Wikinvest Wire

Wednesday, February 09, 2011

"Safe and Predictable" May Not Be

A comment popped up on an old post on Seeking Alpha whereby a retired reader shared he had 40% of his portfolio in ten MLP and he was looking for feedback. I think this is a clear case of not really understanding the risk being taken. Vehicles that are generally high yielding and that generally have a predictable volatility profile make for a good hold—no doubt about it.

However, every so often the “safe and predictable” parts of the market do run into trouble, sometimes serious trouble. The point here is not to try to predict some sort of meltdown in the MLP space because the probability of such a thing is quite low but if it happens then the reader in question will get crushed.

An example I’ve used to make the point involves Amazon (AMZN). If you put 100% of your portfolio into AMZN in May 1997 at $1.50 and then sold it all in April 1999 at $105.00 you obviously would have had one of the greatest trades of all time but it also would have been a wildly risky trade. The word “wildly” would actually understate the risk taken. In this instance there would have been no negative consequence for the risk of putting everything in to AMZN but “no negative consequence” is not the same as not having taken the risk. Taking risk can work out fantastically well sometimes and sometimes not but people get into trouble for not realizing the risk they have taken.

The reader is taking a big risk with his retirement portfolio, this is undeniable. What we don’t know is whether he will ever have to face a negative consequence for taking that risk. Unfortunately this is a behavior that repeats over and over. With every scary event people find out the hard way they had too much exposure to the wrong part of the market.

6 comments:

Anonymous said...

Roger, not as far out as the retired person you spoke of in your post; however, I started dabbling in the MLP space 2 1/2 years ago at what may be the buying opportunity of a lifetime. With share appreciation plus accumulations since, my MLP holdings are now about 12% of my portfolio. Love the dividends, though the share price does take a hit on days when interest rates rise (like bonds). As a general comment, what guidelines will you offer on how much is OK to overweight a sector one believes in? Thank you.

Roger Nusbaum said...

I would suggest to look yourself in the mirror to try to figure out what you'd do or not do or how you would react is there was something that happened along the lines of what happened to the Canadian trusts on Halloween 2006 when they changed the tax law on them. They got crushed. if some sort of unforeseeable thing happened that crushed the US space where would you be, what would that do to the portfolio, how would you react--these are questions to ask yourself to try to figure out whether it is too much or not.

Max said...

Here's an interesting read from a recent Seeking Alpha article where the author feels MLP's are overbought and are due for a correction:

http://seekingalpha.com/article/251211-master-limited-partnerships-pipe-dreams-or-shark-jumpers

RW said...

Yes, a risky trade that works out well does not make it any less risky trade; that's why risk-adjusted, total return is always worth tracking.
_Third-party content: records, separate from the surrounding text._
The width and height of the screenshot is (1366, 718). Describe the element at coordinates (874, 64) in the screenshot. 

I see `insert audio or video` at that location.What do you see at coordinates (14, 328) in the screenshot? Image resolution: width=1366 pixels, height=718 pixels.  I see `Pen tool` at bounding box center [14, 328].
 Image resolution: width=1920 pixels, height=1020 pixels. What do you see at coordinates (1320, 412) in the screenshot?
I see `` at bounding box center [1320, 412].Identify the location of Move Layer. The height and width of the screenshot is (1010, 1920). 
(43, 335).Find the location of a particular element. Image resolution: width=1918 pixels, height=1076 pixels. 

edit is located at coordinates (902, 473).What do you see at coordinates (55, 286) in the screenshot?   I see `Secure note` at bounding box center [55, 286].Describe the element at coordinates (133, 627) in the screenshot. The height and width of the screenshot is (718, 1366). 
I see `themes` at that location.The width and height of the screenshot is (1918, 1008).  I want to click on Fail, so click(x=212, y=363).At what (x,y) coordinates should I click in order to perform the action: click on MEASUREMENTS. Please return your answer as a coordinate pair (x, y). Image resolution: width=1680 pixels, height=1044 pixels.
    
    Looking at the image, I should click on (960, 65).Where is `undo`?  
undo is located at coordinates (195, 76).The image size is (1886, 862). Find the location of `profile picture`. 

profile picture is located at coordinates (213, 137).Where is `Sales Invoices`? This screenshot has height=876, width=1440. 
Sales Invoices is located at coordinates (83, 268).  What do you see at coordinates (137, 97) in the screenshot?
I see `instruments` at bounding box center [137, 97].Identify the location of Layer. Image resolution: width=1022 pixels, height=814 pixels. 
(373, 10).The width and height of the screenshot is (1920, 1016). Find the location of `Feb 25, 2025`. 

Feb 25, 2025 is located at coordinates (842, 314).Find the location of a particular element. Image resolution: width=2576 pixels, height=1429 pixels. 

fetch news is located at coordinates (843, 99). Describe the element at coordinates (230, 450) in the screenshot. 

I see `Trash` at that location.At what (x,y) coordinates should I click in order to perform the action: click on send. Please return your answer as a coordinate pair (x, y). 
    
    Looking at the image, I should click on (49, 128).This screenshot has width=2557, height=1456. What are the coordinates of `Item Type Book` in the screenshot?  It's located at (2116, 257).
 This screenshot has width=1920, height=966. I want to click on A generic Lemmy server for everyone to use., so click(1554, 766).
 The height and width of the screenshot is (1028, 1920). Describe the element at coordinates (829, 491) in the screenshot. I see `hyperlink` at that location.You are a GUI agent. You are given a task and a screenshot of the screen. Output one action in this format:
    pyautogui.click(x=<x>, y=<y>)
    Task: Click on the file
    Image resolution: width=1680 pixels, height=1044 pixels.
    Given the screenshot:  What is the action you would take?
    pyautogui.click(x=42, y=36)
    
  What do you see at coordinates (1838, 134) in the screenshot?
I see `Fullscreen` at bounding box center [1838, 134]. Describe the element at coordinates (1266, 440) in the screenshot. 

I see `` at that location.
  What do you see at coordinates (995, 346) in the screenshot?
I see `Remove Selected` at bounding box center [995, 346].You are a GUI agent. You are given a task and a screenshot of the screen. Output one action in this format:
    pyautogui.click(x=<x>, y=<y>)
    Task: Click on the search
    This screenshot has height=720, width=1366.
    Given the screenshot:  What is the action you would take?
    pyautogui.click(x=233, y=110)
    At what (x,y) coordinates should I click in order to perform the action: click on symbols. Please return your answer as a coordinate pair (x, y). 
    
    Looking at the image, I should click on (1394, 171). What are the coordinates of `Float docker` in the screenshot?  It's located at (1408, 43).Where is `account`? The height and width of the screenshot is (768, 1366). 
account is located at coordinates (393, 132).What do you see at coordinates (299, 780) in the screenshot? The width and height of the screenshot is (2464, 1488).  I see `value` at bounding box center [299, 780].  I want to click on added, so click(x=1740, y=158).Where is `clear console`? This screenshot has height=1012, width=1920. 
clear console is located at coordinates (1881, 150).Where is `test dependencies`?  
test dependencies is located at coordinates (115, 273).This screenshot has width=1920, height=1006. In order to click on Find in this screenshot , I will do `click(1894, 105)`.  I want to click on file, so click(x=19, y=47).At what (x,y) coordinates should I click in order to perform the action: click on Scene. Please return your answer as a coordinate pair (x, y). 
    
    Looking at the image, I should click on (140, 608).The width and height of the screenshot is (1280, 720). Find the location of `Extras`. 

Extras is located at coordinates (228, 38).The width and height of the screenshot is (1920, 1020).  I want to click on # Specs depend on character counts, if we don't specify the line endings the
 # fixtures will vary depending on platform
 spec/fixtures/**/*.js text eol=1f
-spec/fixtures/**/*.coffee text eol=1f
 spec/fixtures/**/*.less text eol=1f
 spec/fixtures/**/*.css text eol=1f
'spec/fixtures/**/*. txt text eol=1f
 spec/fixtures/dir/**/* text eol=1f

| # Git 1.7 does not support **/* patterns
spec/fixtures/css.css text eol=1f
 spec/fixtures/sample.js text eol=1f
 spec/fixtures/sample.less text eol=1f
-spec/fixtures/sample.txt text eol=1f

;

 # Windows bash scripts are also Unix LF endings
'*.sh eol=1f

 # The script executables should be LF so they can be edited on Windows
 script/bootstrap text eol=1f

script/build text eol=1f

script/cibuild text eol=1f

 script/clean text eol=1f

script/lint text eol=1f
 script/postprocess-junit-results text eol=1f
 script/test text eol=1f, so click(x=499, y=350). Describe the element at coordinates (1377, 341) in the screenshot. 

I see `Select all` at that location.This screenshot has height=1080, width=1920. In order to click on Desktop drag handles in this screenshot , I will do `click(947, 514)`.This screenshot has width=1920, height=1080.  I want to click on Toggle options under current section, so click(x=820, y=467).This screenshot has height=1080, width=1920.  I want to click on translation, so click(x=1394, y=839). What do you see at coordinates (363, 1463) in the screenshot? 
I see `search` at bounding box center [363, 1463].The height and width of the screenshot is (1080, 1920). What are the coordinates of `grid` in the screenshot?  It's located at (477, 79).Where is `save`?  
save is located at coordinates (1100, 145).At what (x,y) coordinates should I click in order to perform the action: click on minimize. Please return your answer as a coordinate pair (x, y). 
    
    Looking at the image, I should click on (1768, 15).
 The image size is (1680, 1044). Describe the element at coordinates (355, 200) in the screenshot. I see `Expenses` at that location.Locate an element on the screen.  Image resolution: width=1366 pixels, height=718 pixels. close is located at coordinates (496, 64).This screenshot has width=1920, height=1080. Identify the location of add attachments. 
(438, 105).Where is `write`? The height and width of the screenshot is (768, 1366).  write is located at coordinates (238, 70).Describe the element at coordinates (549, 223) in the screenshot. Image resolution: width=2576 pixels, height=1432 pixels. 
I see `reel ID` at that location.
WRT MLPs, since this is an investment vehicle rather than a distinct industrial sector, any calculation of exposure risk should include sector suballocation; e.g., MLP's as 12% of a portfolio allocated among real estate, oil or gas extraction, pipeline transport, propane, coal, investments, barges and tugs, timber, or what have you would not have the same risk/reward profile as 12% in oil extraction or pipeline MLP's alone.

Trent said...

Sounds like MLPs are the new Gold for the chatboards.

Anonymous said...

Everything in moderation. As Harry Browne put it, the best laid investment plans collapse when you least expect it.

Reasonable diversification and multiple income streams? A better chance of success than rolling the dice on a "sure thing".